I was only ten years old but I got it. Here was Joe Frazier, who represented all that was good for colored folks. Work hard in this America, stay out of trouble, and this is what you can achieve. Olympic Gold. The undisputed World Heavyweight Boxing Championship. The respect of the community that knew no boundaries neither black or white. His opponent was Cassius Clay, as some contemptuously continued to call him, aka Muhammad Ali, the single most polarizing human force in American history. The Olympic champion who has turned his back on Americans by disavowing his allegiance to this country by symbolically throwing his gold medal into the river. Who had steadfastly refused induction into the United States Army. Stripped of his championship and with incarceration pending, broke yet unrelenting, Ali represented the athletic version of the social and civil war that was sweeping across an America that would struggle mightily to get through a decade marked by political assassinations that often, somehow, took place right in our living rooms live on television. He represented those who felt oppressed, and had begun to believe they had a right to voice loudly their dissent, and lack of further capitulation to a social system which guaranteed and endorsed racism, he was the icon of the darkened souls yet enlightened minds who screamed of the need for change in America. Television had make him a hero for those who dreamed of equality, he said loudly what so many black Americans had been terrified to say. “I am here. I’m a man. I’m black and I am to be respected.” He was divisive yet compelling and a quote machine previously unseen in this new world of TV sports and social commentators and sports columnists both clung to his every word. He was unyielding. He was consistent in his message under the considerable daily barrage of death threats and pressure to perform at the highest level as he plied his craft with a target on his back no one besides Ali himself would ever bear or feel or know it’s weight.

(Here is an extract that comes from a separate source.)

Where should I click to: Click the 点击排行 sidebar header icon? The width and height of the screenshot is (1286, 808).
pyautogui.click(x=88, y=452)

How I knew all this at ten you wonder. It was palpable. Ali exploded daily in our world of 1971. His impact and appeal to the black community infected our homes and familial relationships. We’ve all watched that scene in “Coming to America” where they argue fiercely over his name alone. There is no way to minimize what his embracing of the Nation of Islam publicly in the aftermath of his KO of Sonny Liston did to black America. We stood taller. Whether Muslims or not, our backs began to straighten out and our shoulders got stronger as the toughest, most recognized black man in the world symbolically said “Fuck You” to the world.

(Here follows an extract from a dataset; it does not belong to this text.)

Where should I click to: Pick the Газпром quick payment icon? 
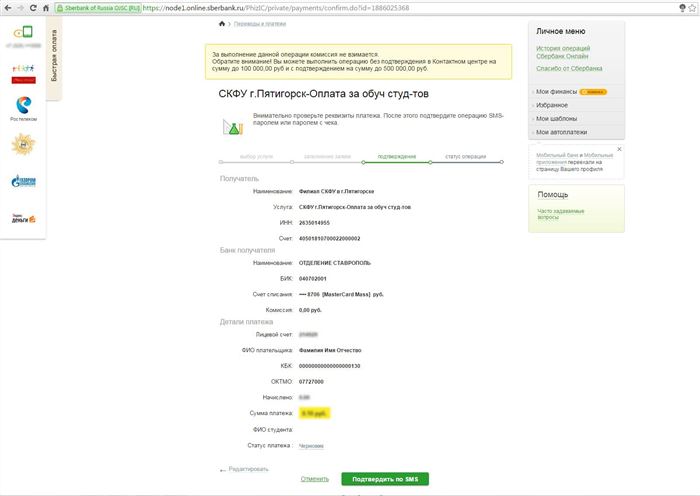(x=23, y=181)
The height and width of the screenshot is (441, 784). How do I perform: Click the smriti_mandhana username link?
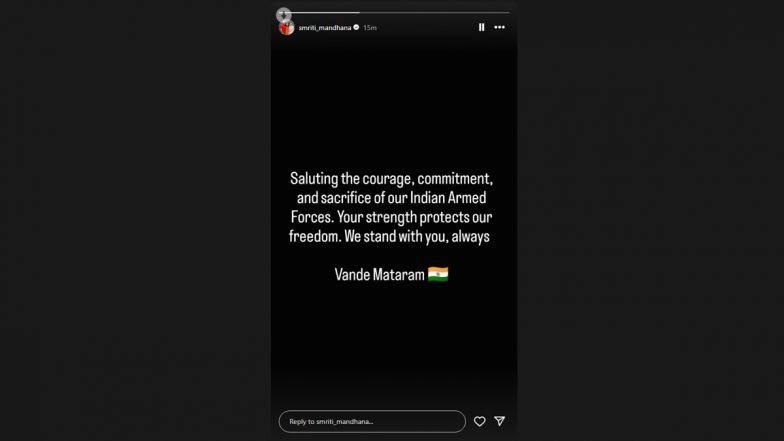(x=324, y=28)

So, on that night in New York City when Ali and Frazier faced off with two disparate worlds upon their shoulders, I was riveted like every one else whose interest was sports was periphial or addictive not at all. This was not a sporting event. This was two worlds colliding. Frazier would win. A thunderous left hook would carry him to a win, setting off a trilogy of title fights that still stand unmatched. That would not be the story. The imprint forever left indelibly upon the world be that of Muhammad Ali and his indomitable spirit, further marked by vicious battles with Ken Norton, George Foreman and the greatest heavyweights of any era.

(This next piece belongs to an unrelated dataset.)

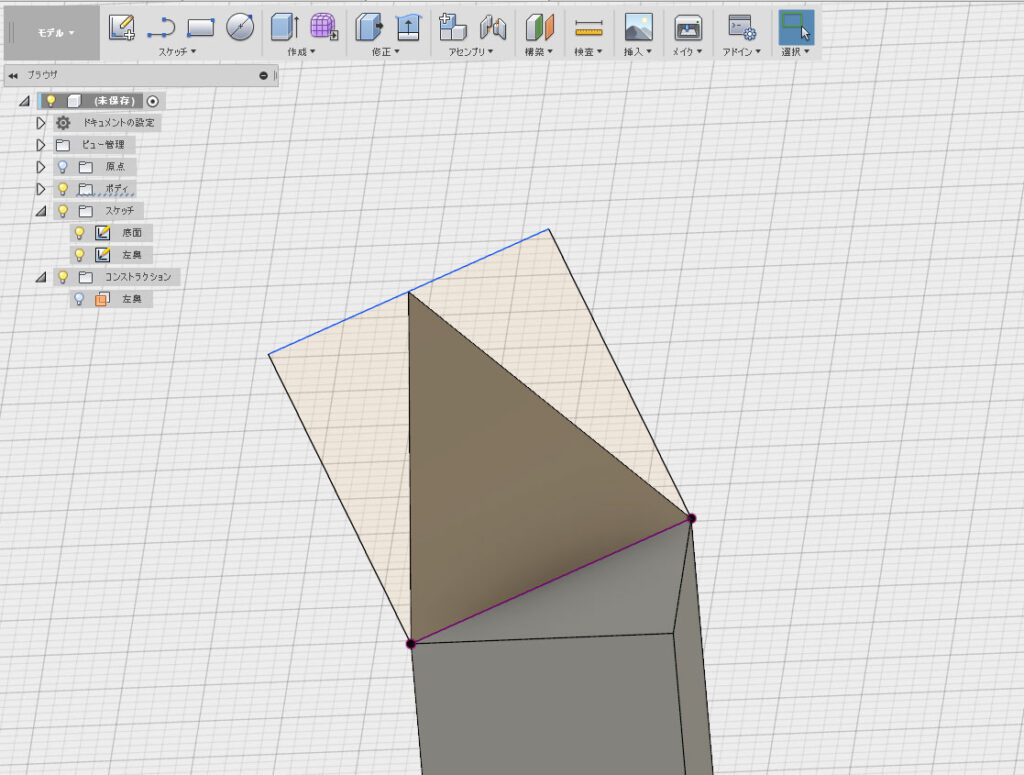1024x775 pixels.
Task: Activate the (未保存) component radio button
Action: click(x=153, y=101)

Divisive? I said it early on. He was the flag bearer for an emergent Black Muslim community in America that divided the black neighborhood like nothing ever before. Vilified for their separatist statements and in some homes unspeakable, the Nation of Islam was validated across America by the presence of Muhammad Ali. His greatness and unwillingness to back away from his religious belief gave credence to this “new” rebellious approach to civil reform of the black community. In 1970, my sister would marry a member of the Nation of Islam. I will never forget the level of disdain my family would voice. “Who does he think he is, Cassius Clay?” Family members would deliberately serve pork in his presence as a means of showing their contempt for the NO and this sentiment wasn’t unique to my home it was generational and in the black community a constantly simmering battle of philosophy and lifestyle. Muhammad Ali was changing the world we lived in, and he and I both knew it.
Sometimes he looked tired. It was clear that he knew just who he was and what he meant to so many millions of people. But he was also Superman and could morph into his cape and costume at a moments notice. There can never be another Muhammad Ali. I knew this at ten years old and I am ever more sure today. He created pay per view. He created the fight promo. From Hulk Hogan to Floyd Mayweather Jr., when you hear a fighter talking smack into a microphone selling tickets and imploring you to buy tickets to their event they are just doing their best Ali impersonation. Every performer who cashed a check from WWE, UFC, MMA and professional boxing over the past 40 years owes the zeroes on that check to Ali. Muhammad Ali has left this world at age 74. He will never die. Legends don’t die. He was larger than life. He will grow even larger in death. Ali will always be the only man deserving of being called “The Champ”…. I knew that at ten. I know it today. He was the Greatest of All Time. Forever undefeated. Muhammad Ali.